Hay hechos en mi memoria que son absolutamente incomprensibles. Un examigo pintor, judío y de izquierda, lúcido, talentoso y comprometido con lo humano, a medio año del inicio de los acontecimientos de Maidán, en su taller del centro de Kiev, me explicaba por qué nunca más iría con su pequeño hijo a las manifestaciones contra el Gobierno, por más justas que fueran las demandas.
«Porque entre los manifestantes hay muchos al lado de quienes no estaré nunca», explicaba. Los nazis. Seis meses después, él era el coordinador de la centena judía de voluntarios del Maidán, quienes directa o indirectamente estaban dirigidos por los grupos de choque ultranacionalistas que realizaban el Golpe de Estado, lo que la prensa democrática solía llamar «revolución de la dignidad».
Después del triunfo de ellos, ya a la distancia de miles de kilómetros, él me reprochó y me dijo que, al haber abandonado Ucrania, yo había perdido mi oportunidad de «ser parte de una revolución». Mi espontánea desatinada pregunta, de si se refería a una Revolución Popular Fascista, lo hizo borrarme inmediatamente del cuadro de sus relaciones. Antes del Maidán él me había regalado una pintura suya con una llama, deseándome que yo devolviera la llama a los lugares con vista a sus Andes. La llama no viajó a Chile, quedó abandonada en algún lugar de Kiev. Un día me gustaría recuperarla… No sé para qué.
Maidán es una palabra de origen turco. En ucraniano significa «plaza», y no cualquier plaza, solo las plazas centrales para eventos populares y solemnes, como las celebraciones y las ejecuciones.
Antes de que sucediera el Maidán, yo ingenuamente estaba convencido de que lo peor que le había podido pasar a Ucrania era la catástrofe de Chernóbyl.
El golpe de Maidán se convirtió en un punto de no retorno histórico. Hace diez años Ucrania no solo cambió su Gobierno y la orientación política, sino que dejó de ser un país.
Los bellos y vacíos eslóganes del Maidán rápidamente mutaron en metástasis de nazismo.
La luz negra de las hogueras en la plaza principal de Kiev iluminó por última vez a miles de rostros ingenuos de los hacedores de la historia, engañados antes de convertirlos en gotas de cera de vela y cráneos carbonizados.
La obstinada máquina del tiempo de la memoria me lleva cada noche, desde el tramo actual del túnel hasta aquel Kiev de aquel último invierno que estuve en el país de mi infancia. Al retroceder hasta allí, vuelvo a no saber qué cosa podría haber hecho ante el rápido cierre de las puertas del gigantesco establo humano en el que Ucrania ya se había convertido años o meses antes.
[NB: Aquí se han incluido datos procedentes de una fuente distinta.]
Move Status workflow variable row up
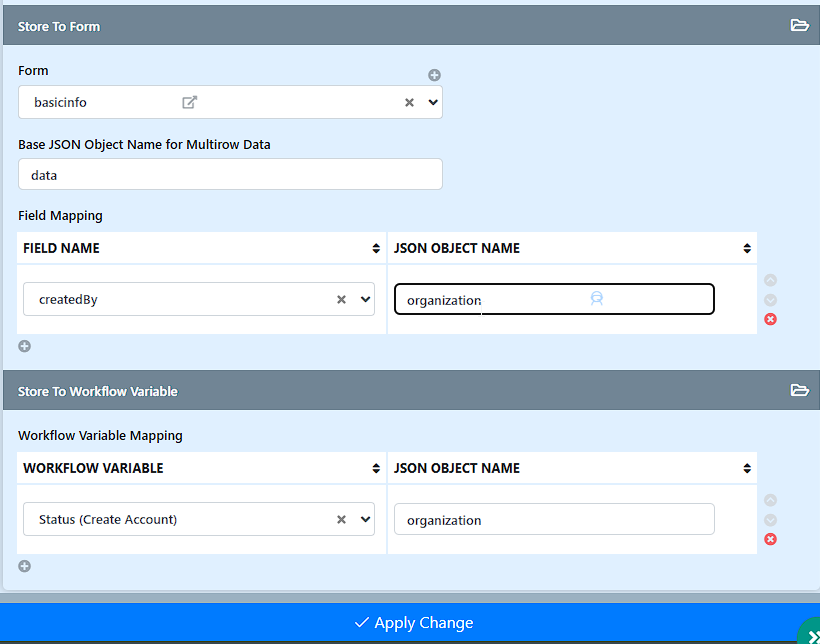This screenshot has height=644, width=820. [770, 500]
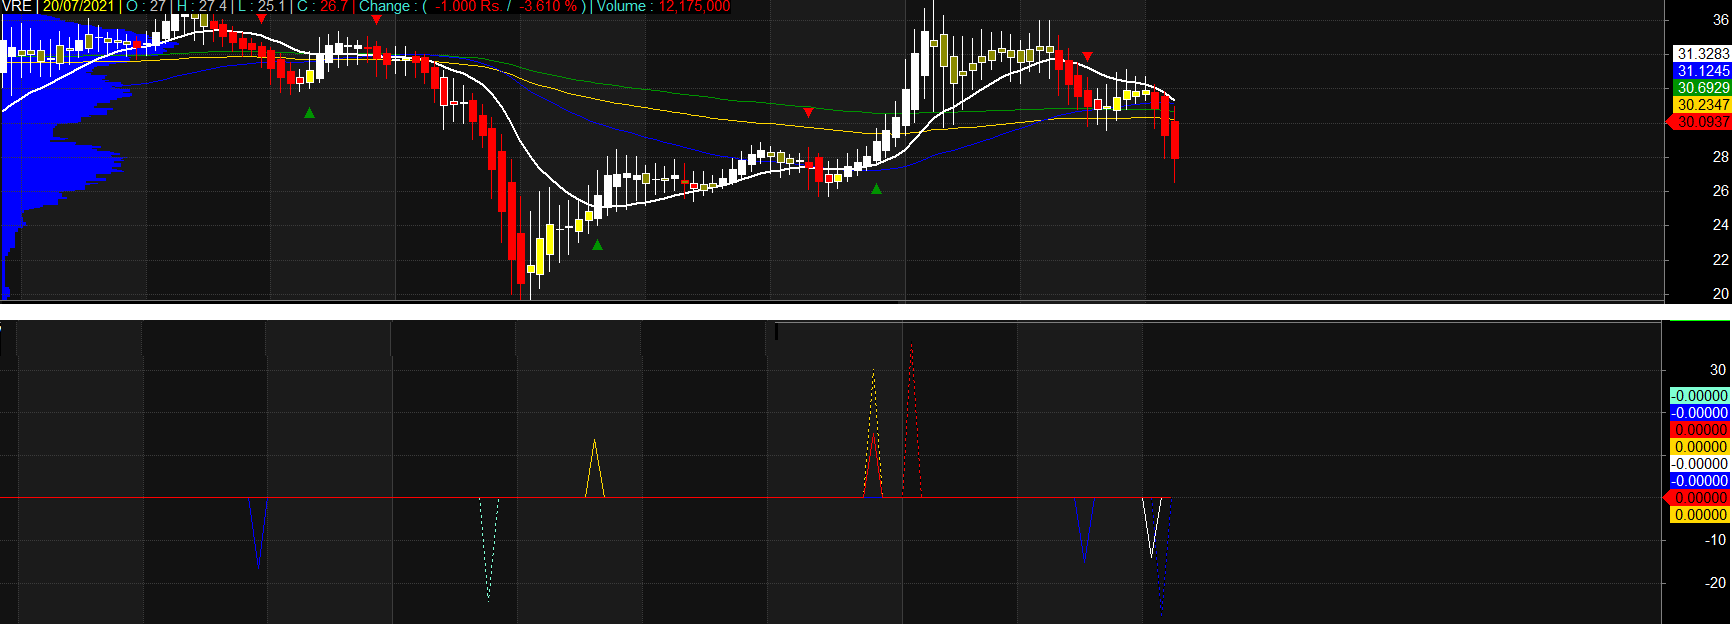Click the Volume value 12,175,000 in the header

pos(694,6)
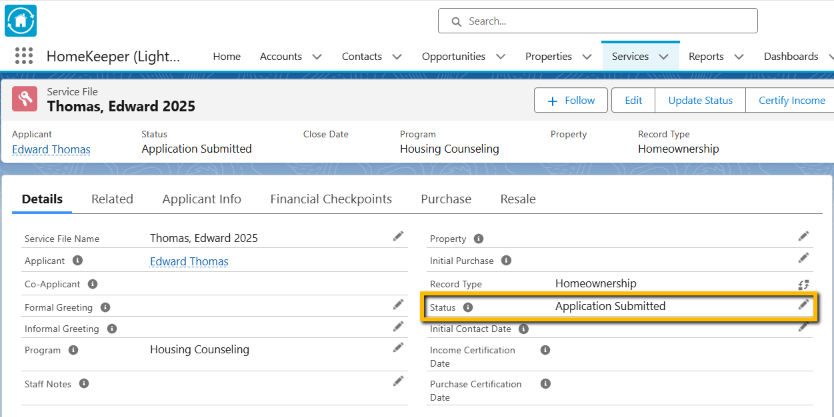Open the App Launcher grid icon

tap(24, 56)
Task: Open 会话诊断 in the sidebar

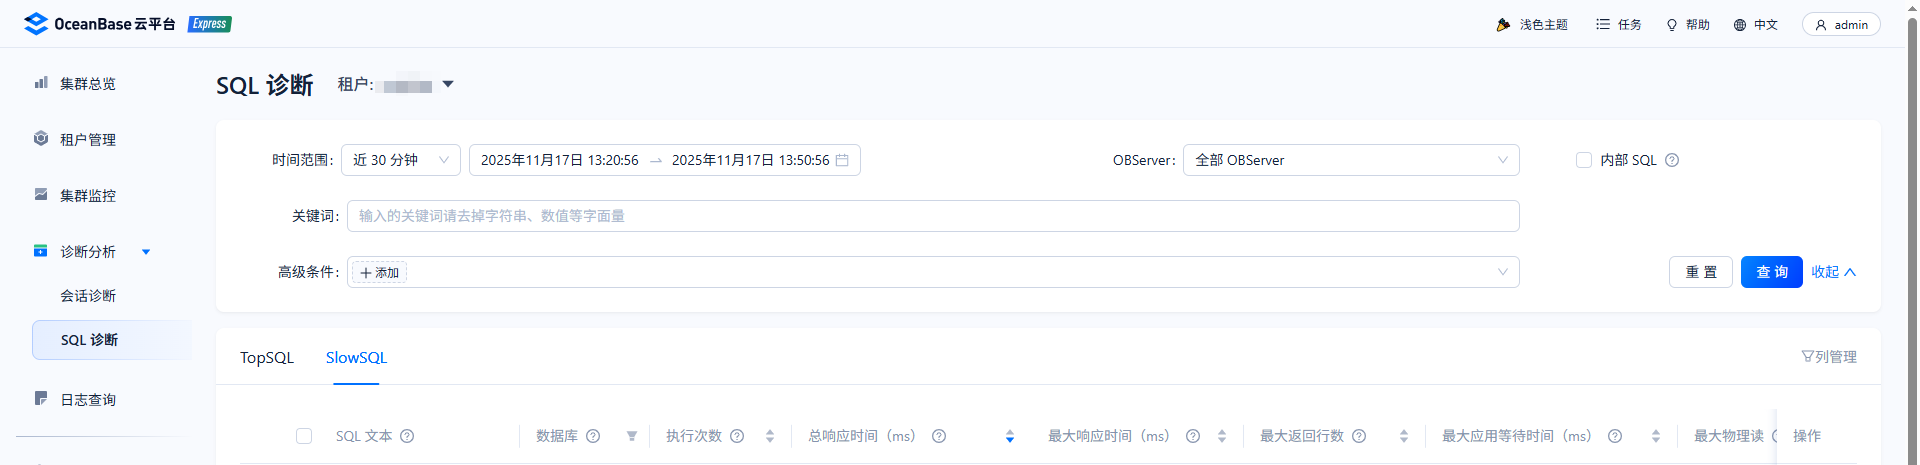Action: pyautogui.click(x=88, y=296)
La victoria del Maidán es la mayor derrota en la historia de nuestra educación soviética y una clase magistral sobre las tecnologías modernas que diluyen el cerebro.
Hace diez años, en la calle Institútskaya, al lado del Maidán, aún no se habían cortado los árboles con las balas de los francotiradores clavadas en ellos. Las balas aún estaban calientes y los cuerpos todavía tibios.
Los primeros cien rehenes asesinados en el Maidán deberían haber sido para cientos de miles de sus compatriotas aún vivos una señal inequívoca de qué tipo de fuerzas estaban llegando al poder y con qué propósito. En lugar de eso, el emocionado rebaño humano, los rebeldes tan dóciles, corearon una bella canción funeraria tradicional, con ayuda de un fonograma pregrabado, antes del asesinato de un centenar de víctimas rituales entre los manifestantes («los cien celestiales» según el mito fundacional del nuevo infierno ucraniano) y se probaron las nuevas mortajas en forma de camisas bordadas, las que antes me gustaron tanto, pero que ahora no.
Hace 10 años en la plaza central de mi ciudad natal se dio el principal paso y el más decisivo hacia la amenaza actual de autodestrucción completa de la humanidad.
Es muy asombrosa la facilidad con que algunos «defensores de los derechos humanos» en Latinoamérica y el mundo hace 10 años dejaron de ver que detrás de la «revolución de la dignidad» en Ucrania estaban exactamente los mismos que hace poco más de 50 años derrotaron el Gobierno de Salvador Allende en un país a donde no volverá la llama que me regaló un pintor ucraniano, mi examigo.